### Textabschnitt:
::::::::::

# ASUS P8H77-V ErP / EuP schaltet Netzteil im Stand_By nicht in Stromsparmodus !



## Ahank (3. Februar 2013)

Hallo ich habe folgendes Problem,

ich habe ein ASUS Board P8H77-V verbaut (I5-3570K).. dieses hat laut Hersteller die Spezifikation ErP - Ready (was so viel bedeutet das z.B. im Stand-By das Netzteil <1 Watt benötigt, wenn das Netzteil auch ErP - konform ist)

Ich habe an dem ASUS Board 2 verschiedenen Netzteile getestet die beide dieses Kriterium erfüllen, aber beide werden im Stad-By NICHT in den Stromsparmodus versetzt , d.H.  eines zieht ~ 25 Watt und das Andere ~ 9 Watt im Stand-By.

Bei dem UEFI BIOS das ASUS verwendet (neueste Version)  findet man keine Einstellung mehr (wie bei anderen Boards) um z.B.  ErP oder EuP zu enabeln/disablen.. Hat da jemand eine Idee warum das nicht funktioniert ?

(Ich habe mit noch jemand Kontakt der genau das gleiche Problem mit einem anderen ASUS Board und einem anderem Netzteil hat (auch Erp /Eup Ready) , sollte also nicht an meinem Setup liegen...)


----------



## Herbboy (3. Februar 2013)

Ist der PC denn auch richtig runtergefahren oder nur StandBy/Stromsparmodus? Es kann gut sein, dass dieses ERP nur für einen richtig heruntergefahrenen PC gilt - hier zB ASRock > ErP/EuP Ready steht auch "That is, according to ErP/EuP, the total AC power of the completed system shall be under 1.00W *in off mode condition*.", also richtig "aus".

::::::::::

### Vorliegendes Material:

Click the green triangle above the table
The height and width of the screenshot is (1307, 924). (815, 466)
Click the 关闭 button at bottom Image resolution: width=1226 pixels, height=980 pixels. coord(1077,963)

::::::::::

### Zu erledigen:
a. Welcher Prozessor ist laut dem Forumsbeitrag zum ASUS-Board verbaut?
b. Schreib den Forumsbeitrag zum ASUS-Board und zum Stromverbrauch im Stand-By weiter, direkt nach seinem letzten Satz.
Das Material hat mit dem Forumsbeitrag zum ASUS-Board nichts zu tun.

### Erwartete Ergebnisse:
a. Ein I5-3570K.

b.
Und ist Dein Strommessgerät überhaupt geeignet? Viele 0815-Messgeräte sind grad bei kleineren Verbräuchen ungenau, machen aus 2W schnell mal 20W usw.

Was auch sein kann: wenn Du weiterhin bestimmte "wake on"-Sachen an hast, zB Wake on Mouse, dann fließt vlt doch noch etwas mehr Strom.


So oder so: ich verwende lieber eine Steckerleiste, die alles abschaltet, auch weil Monitor und Boxen ja noch dazukommen als Stromverbraucher.


----------



## Ahank (3. Februar 2013)

Wenn man Windows beendet / herunterfährt befindet man sich im Stand-By ... man muß den PC nicht am Netzgerät ausschalten dann ist es ja kein Stand-By... 

Nur mal so zum Vergleich mit einem anderen Motherboard  braucht das Netzteil ,unter genau den gleichen Bedingungen im Stand-By (nicht mit UEFI Bios)  noch 0,58 Watt .. was genau der Spezifikation von ErP entspricht..bzw. EuP2012 <- das ist ja der Sinn an der Sache ..


----------



## Herbboy (4. Februar 2013)

Ich meine mit "Stand By" den Modus, wo Du quasi sofort Windows wieder "öffnen" kannst und nicht erst die normale Bootsequenz kommt - ich meinte damit nicht Standby im Sinne von "Softbutton drücken, und er geht an" 


Aber zum Prob wüsst ich dann auch keinen Rat. Evlt  mal im BIOS alles durchgehen, ob man da irgendwas vlt doch selber umstellen muss.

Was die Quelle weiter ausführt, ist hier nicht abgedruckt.